Fatin pusing ketika Rayhan memutar tubuhnya seperti gasing. "Bukan kecelakaan beneran Ray." Fatin melepaskan tangan Rayhan dari tubuhnya.

"Terus?"

Fatin mendekus saat mengingat kejadian siang tadi. Dia menancapkan charger model lama, mengisi daya ponsel jadul yang hanya bisa untuk menelpon dan SMS. Fatin pun menceritakan tragedi yang dialaminya hari ini. Sebagai sahabat yang baik tentu Rayhan tertawa ketika Fatin menyelesaikan ceritanya.

"Diem nggak lo, suara ketawa lo jelek." Fatin memukul kepala Rayhan menggunakan guling.

"Makanya, udah gue bilang beli yang anti aer. Repot sendiri kan lo sekarang." ucap Rayhan, tawanya masih tersisa di wajah. "Tapi yang punya cerita hari ini bukan cuman elu, gue juga punya. Bedanya cerita gue membahagiakan."

"Cerita apaan? Paling nemu duit di jalan kayak biasanya."

"Bukan itu. Lo lupa sih, Jasmine." Seringai Rayhan.

"Oh iya bener juga, gimana hari ini?" Fatin dengan antusias duduk di samping Rayhan, mendengarkan cerita lelaki. Seumur hidup mengenal Rayhan, baru kali ini Fatin melihatnya begitu bahagia.

Fatin telah berjanji, apa yang membuat Rayhan bahagia akan membuatnya bahagia juga. Tapi entah kenapa ada perasaan mengganjal di hatinya saat ini. Jika Rayhan dan Jasmine resmi menjalin hubungan nanti, akankah Fatin dan Rayhan masih bisa seperti sekarang?
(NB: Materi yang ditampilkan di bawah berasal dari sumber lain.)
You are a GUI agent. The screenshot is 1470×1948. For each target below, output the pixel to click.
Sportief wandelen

"Kenapa nggak." sahut Rayhan cepat. "Lo kan sahabat gue, mana bisa gue ninggalin lo cuma buat satu cewek."

"Lo bisa ngomong gitu sekarang, tapi nanti kan nggak ada yang tahu." balas Fatin merebahkan tubuhnya di karpet berbulu.

"Pokoknya nggak. Gue nggak akan ninggalin lo. Jasmine itu baik, dia pasti bisa ngerti kalau kita cuma sahabat." Rayhan ikut berbaring di sampingnya.
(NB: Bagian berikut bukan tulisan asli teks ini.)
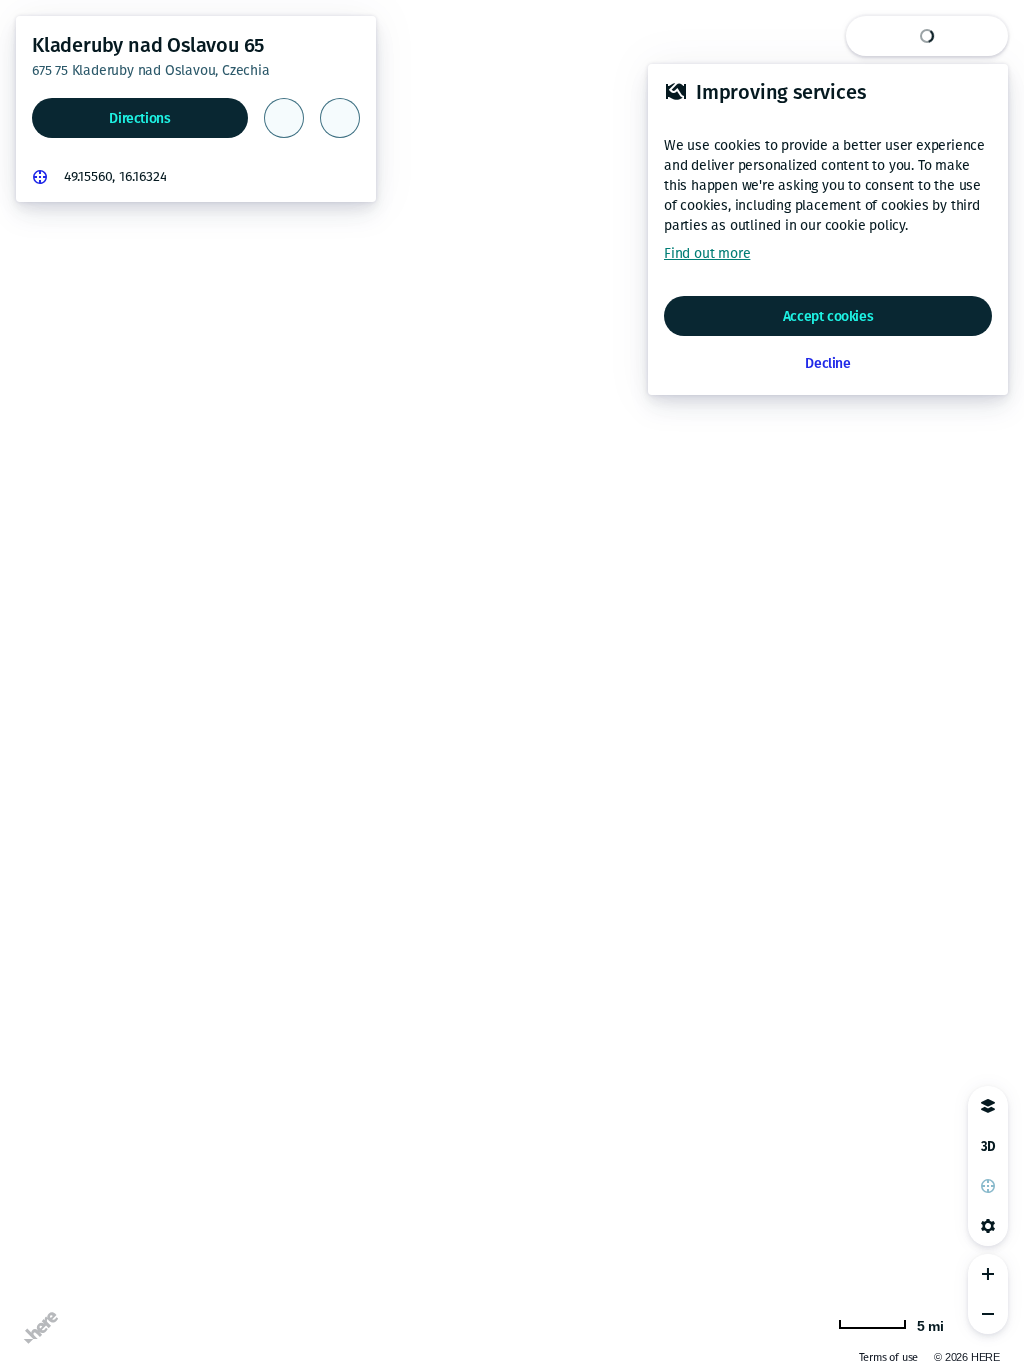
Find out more (707, 253)
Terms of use (800, 1357)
"Semoga aja ya. Karena gimanapun juga cewek itu nggak pernah mau perhatian cowoknya terbagi sama hal lain, apalagi cewek lain. Nggak peduli sebaik apa pun cewek itu." Fatin menatap langit-langit kamarnya yang berkilauan. "Gue juga nggak mau pisah dari lo. Kalau nggak ada lo gue bakal gimana." Membayangkan saja membuat Fatin ingin menangis.

Rayhan melingkarkan lengan kokohnya di perut Fatin, membuat wajahnya terbenam di lekuk leher gadis itu.

"Gue janji, kita nggak akan pernah pisah." Rayhan pun tak menginginkan jauh darinya. Itu seperti mimpi paling buruk yang pernah ada, dan Rayhan akan menjauhkan mimpi itu dari hidupnya.

"Iya, semoga." Fatin menggenggam tangan Rayhan di atas perutnya.